Toxic multinodular goiter (also known as toxic nodular goiter, toxic nodular struma) is a common cause of hyperthyroidism in which there is excess production of thyroid hormones from functionally autonomous thyroid nodules, which do not require stimulation from thyroid stimulating hormone (TSH).
It is the second most common cause of hyperthyroidism (after Graves’ disease) in the developed world. In countries where the population is iodine-deficient i.e. the developing world, iodine deficiency is the most common cause of hypothyroidism. (Decreased iodine leads to decreased thyroid hormone.) However, iodine deficiency can cause goitre (thyroid enlargement); within a goitre, nodules can develop. Risk factors for toxic multinodular goiter include individuals over 60 years of age and being female.
Symptoms of toxic multinodular goitre are similar to that of hyperthyroidism, including:
goitre (swelling of the thyroid gland)
tachycardia (high heart rate – above 100 beats per minute at rest in adults)
Sequence of events:
Iodine deficiency leading to decreased T4 production.
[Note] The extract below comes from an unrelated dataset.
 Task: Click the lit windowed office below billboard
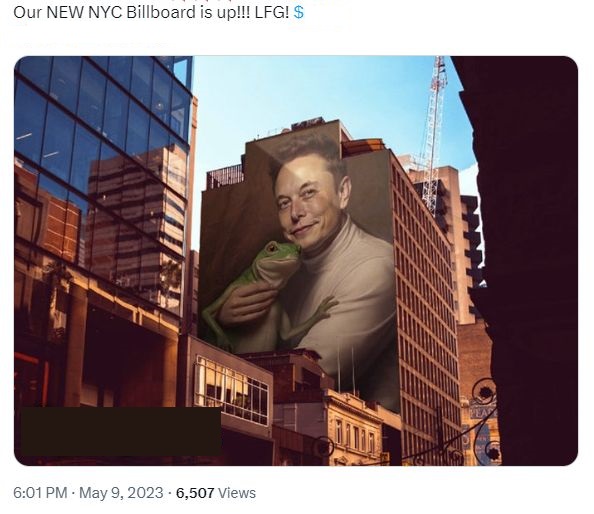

Induction of thyroid cell hyperplasia due to low levels of T4. This accounts for the multinodular goitre appearance.
Increased replication predisposes to a risk of mutation in the TSH receptor.
If the mutated TSH receptor is constitutively active, it would then become ‘toxic’ and produces excess T3/T4 leading to hyperthryoidism.
Toxic multinodular goiter can be treated with antithyroid medications such as propylthiouracil or methimazole, radioactive iodine, or with surgery. Another treatment option in recent years (2013) is ethanol ablation of the nodules.